Facing the Post-Publication Fear: Will I Be Able to Do This Again?

February 18, 2019 § 2 Comments

thresholdBy L. Roger Owens

Opening the box of ten free author copies, then holding the book, feeling the weight of its 70,000 words, of it 186 pages, being surprised by my name on the front cover, which I knew would be there, and by my photograph on the back, which I didn’t—it all feels like a miracle. Where did you come from?

The sense of the miraculous deepens as I reread words I wrote. I know these words slid out of my mind, down my arm, and slipped from the tip of my pen onto the page. But I don’t remember how the words got into my mind—this turn of phrase, this rambling sentence, this metaphor—even though the name on the cover should be proof enough that I conjured them.
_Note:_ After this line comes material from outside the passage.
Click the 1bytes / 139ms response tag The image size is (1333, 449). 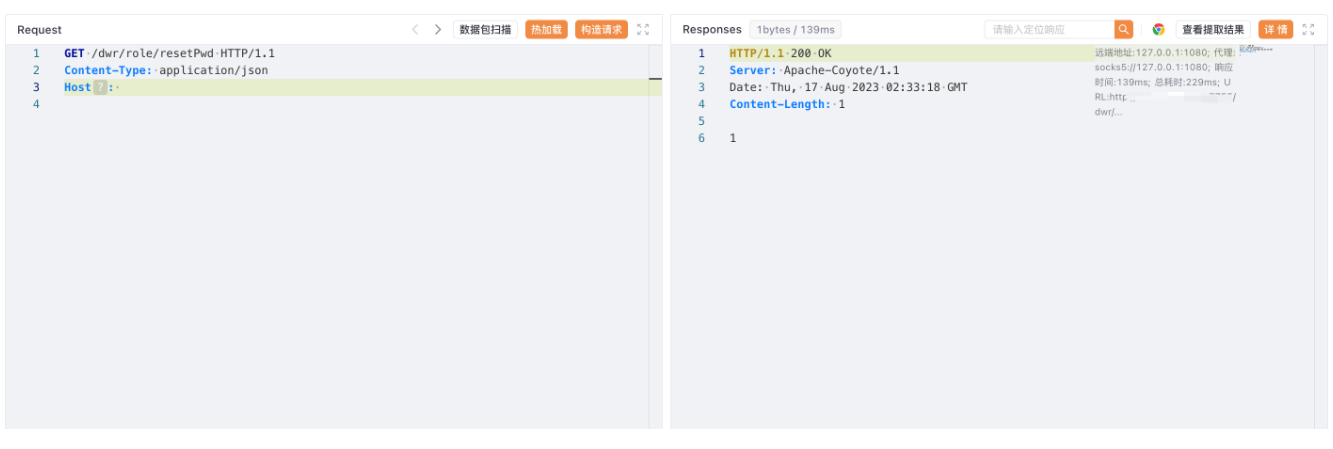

That is, I feel alienated from the spiritual memoir I wrote. I struggle to imagine how it came to be, which invites a sense of dread: If I can’t conceive how it is that I wrote this book, then isn’t it possible that I won’t be able to write another?

If its birth was a miracle, what guarantees it can happen again?

In the face of this fear, there’s only one choice—attend to reality, force myself to recall some of the signposts on the journey from idea to book, signposts that remind me it wasn’t just a felicitous conjoining of miracle and serendipity that produced this book. Agency and intention were at work as well—mine.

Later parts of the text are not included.